Depending on your business, the messaging in these emails may vary. For instance, an e-commerce store may offer a discount code along with a customer’s receipt, while a SaaS company could include links to a product tour after a user signed up for a free trial.
Customer feedback surveys
Customer feedback surveys are often used to measure customer satisfaction, a product’s ease of use, or rate a recent interaction (i.e. the helpfulness of customer support). One popular way to survey customers is with Net Promoter Scores (NPS), which measure customers’ loyalty and how likely they are to recommend your product or brand.
This feedback is invaluable for understanding what’s working and what isn’t when it comes to the customer experience, and how you can adjust your engagement strategies as a result (e.g. are users running into bugs when using your platform? Did customers love having the option to chat with customer support, rather than call?)
Social media engagement refers to how people are interacting with your content across different social channels (i.e. Twitter, Facebook, LinkedIn, etc.). It’s tracked through a variety of metrics, including likes, comments, shares, clicks, and so on (which can also offer insight into brand awareness, and what topics are of the most interest to your audience).
Actively publishing content and responding to users on social media is crucial for stoking engagement. In fact, 79% of customers expect a response on social media within 24 hours, and not responding to social media comments can increase churn rates by 15%.
This is why businesses often use social media listening tools to know when their company, products, or relevant industry topics are being mentioned – rightfully using these moments as an opportunity to interact with customers.
A milestone message acknowledges a noteworthy event or customer achievement; it can be an email wishing a customer happy birthday and offering a discount, or an in-app message celebrating the first time a new feature was used.
Milestone messages should remind people of the value they’re gaining from your business, and why they should remain loyal customers. (A masterful example of this is with Spotify Wrapped, an annual campaign that breaks down how many minutes users spent listening to music on their platform, along with a personalized report of their favorite songs and musical tastes).
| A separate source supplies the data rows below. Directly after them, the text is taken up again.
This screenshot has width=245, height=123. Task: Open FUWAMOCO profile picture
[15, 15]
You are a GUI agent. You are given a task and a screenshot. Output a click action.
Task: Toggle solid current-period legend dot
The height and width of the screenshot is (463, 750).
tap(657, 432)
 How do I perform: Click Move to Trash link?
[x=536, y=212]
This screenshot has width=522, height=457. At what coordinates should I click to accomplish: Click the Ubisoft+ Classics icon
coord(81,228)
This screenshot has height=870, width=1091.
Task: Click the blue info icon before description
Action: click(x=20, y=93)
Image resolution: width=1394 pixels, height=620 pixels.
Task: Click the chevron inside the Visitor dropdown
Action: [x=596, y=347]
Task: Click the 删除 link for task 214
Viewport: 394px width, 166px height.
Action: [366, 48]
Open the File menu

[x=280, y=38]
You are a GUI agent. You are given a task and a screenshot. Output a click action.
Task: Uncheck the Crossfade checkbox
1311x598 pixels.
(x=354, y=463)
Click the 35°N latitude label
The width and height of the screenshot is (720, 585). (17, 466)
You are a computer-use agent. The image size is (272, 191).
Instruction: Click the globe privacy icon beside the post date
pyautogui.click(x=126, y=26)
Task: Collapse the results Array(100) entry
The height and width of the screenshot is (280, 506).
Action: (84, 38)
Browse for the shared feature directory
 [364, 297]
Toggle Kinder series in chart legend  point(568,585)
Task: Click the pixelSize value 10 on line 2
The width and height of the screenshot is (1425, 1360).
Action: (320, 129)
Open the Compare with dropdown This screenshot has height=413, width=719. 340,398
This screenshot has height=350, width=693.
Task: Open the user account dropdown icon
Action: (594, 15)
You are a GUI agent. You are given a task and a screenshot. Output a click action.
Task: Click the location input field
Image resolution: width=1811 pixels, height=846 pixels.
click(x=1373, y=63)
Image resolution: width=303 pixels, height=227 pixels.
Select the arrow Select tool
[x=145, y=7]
Customer Support interactions
Customer Support plays a crucial role in customer engagement, specifically with retention and customer satisfaction, by helping people quickly realize the value of your product or service, while resolving any issues that may arise. In these interactions, speed and personalization become all the more important, which is why Support teams benefit from having multiple options for customers (i.e. chat, phone, email, etc..) and the ability to automatically route people to the right agent or documentation (to avoid long wait times or bottlenecks).
Other examples of effective customer engagement strategies for Support teams include personalized onboardings, proactive interventions (i.e. reaching out to users that have become increasingly inactive in the platform), sending milestone messages, and regularly sending out customer feedback surveys.
New feature announcements
A new feature announcement is a great opportunity to engage both current customers and prospects. In these instances, success is often defined by product adoption (but, of course, demo requests, email open rates, click-through rates, etc. can be benchmarks as well).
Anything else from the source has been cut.